Libre te quiero. Feliz dia de la Mujer

Me gusta el metro. No sé por qué, siempre me ha gustado. Aunque desde que estuve en el de Nueva York echo -mucho- de menos eso de que la gente, cuando debido al traqueteo del tren o a las prisas choca accidentalmente contigo, te diga sorry. No es tan difícil decir sorry. Eh, choqué contigo, pero fue un accidente, lo siento. No, no es tan difícil. Y sin embargo aquí nadie lo dice. Acumulamos microgolpes cotidianos sin decir nada. Así resulta que luego el país está enfadado, y a lo mejor resulta que no era culpa de todo lo que sale por las noticias, sino de los microgolpes. De que quizá nos haríamos la vida más sencilla unos a otros si todos aprendiéramos a decir sorry cuandos chocamos sin querer.

Sin embargo, a pesar de este detalle, me sigue gustando el metro, no lo puedo remediar. Una de las cosas que sí tienen en común el metro de Madrid y el de Nueva York es lo que allí se conoce como Poetry in motion, y aquí se llama Libros a la calle. Eso de que uno pueda leer algo cuando se ha olvidado de echar un libro al bolso me parece todo un detalle. A veces dudo si es una medida que ha creado alguien muy inteligente para evitar esos vistazos que de soslayo lanzamos a los periódicos y libros vecinos. Hace unos días, posando mi mirada en la pared del vagón, me encontré a esta enorme mujer etérea que flota sobre un bosque frondoso y un campo florido. Se la ve muy tranquila, y en paz, y con una clase de sereno amor y bondad hacia todo aquello que mira. Sin embargo, muestra también una cierta curiosidad lejana. Nada de lo que vea allí abajo parece poder perturbarla en absoluto. Ni siquiera el reloj de pulsera que lleva en la muñeca -creo que lo ha vencido, al tiempo. «Libre te quiero», se titula el poema escogido para acompañar este tramo de mi viaje.


Libre te quiero,
como arroyo que brinca
de peña en peña.
Pero no mía.
Grande te quiero,
como monte preñado
de primavera.
Pero no mía.
Buena te quiero,
como pan que no sabe
su masa buena.
Pero no mía.
Alta te quiero,
como chopo que en el cielo
se despereza.
Pero no mía.
Blanca te quiero,
como flor de azahares
sobre la tierra.
Pero no mía.
Pero no mía
ni de Dios ni de nadie
ni tuya siquiera.

Agustín García Calvo

 

Es, sencillamente, precioso.
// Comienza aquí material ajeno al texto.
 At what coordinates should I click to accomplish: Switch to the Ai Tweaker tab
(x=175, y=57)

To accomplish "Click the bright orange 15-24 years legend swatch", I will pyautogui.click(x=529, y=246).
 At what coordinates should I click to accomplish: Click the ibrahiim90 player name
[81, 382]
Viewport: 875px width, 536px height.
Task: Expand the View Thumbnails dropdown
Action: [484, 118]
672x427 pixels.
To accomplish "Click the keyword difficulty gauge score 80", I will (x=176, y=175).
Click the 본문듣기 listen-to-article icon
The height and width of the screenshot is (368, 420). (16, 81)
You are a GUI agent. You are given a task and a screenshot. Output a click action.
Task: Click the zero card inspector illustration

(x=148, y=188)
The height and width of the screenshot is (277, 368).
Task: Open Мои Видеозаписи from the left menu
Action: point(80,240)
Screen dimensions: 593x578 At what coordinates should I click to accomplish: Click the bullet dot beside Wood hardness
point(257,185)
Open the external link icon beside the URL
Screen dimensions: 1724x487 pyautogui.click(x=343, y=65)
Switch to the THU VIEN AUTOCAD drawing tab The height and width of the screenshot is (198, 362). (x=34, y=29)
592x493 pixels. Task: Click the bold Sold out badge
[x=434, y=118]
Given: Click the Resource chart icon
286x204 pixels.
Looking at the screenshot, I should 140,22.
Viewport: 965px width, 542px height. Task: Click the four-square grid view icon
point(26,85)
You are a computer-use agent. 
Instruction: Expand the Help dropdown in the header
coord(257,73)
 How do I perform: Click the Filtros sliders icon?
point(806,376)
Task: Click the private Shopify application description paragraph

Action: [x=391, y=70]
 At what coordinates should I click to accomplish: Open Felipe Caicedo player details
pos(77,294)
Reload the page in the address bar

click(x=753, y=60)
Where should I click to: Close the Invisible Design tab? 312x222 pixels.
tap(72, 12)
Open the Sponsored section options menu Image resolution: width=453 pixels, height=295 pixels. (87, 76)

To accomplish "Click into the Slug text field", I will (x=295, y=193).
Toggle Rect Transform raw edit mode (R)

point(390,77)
Entonces, lo que no sé es por qué verla flotando allí arriba me inquieta tanto.

 

Cuando estaba en Nueva York a veces iba a hablar con Miss Liberty. Y ahora que leo este poema con este título no puedo evitar acordarme de ella. Ey, Miss Liberty, dime una cosa, ¿Por qué no me siento libre? Y ella, con ese buen humor que la caracteriza, responde así: «Porque en lo más profundo de tu ser, del de todos, os acojona serlo...»

 

Tiene razón, Miss Liberty, como siempre. Aunque probablemente nos acojone porque no tenemos, en el fondo, ni idea de qué va eso de ser libres. No sé muy bien qué es lo que nos imaginamos al respecto. Y cuando uno no sabe de qué va algo es como dar un salto al vacío. Por eso acojona. Pero si tanta gente habla de ella, es que debe de existir. Y si esta mujer que flota sobre los bosques y que ha vencido a su reloj de pulsera tiene esa cara de estar tan tranquila, bueno, entonces debe de ser algo mejor, mucho mejor de lo que hayamos podido llegar a imaginar. Sigo, en el vagón de metro, viajando hacia ella, viajando cada día haca la libertad. Como si realmente hubiese distancia entre nosotras, cuando está enfrente de mi, resumida en ese poema, mostrándome su secreto.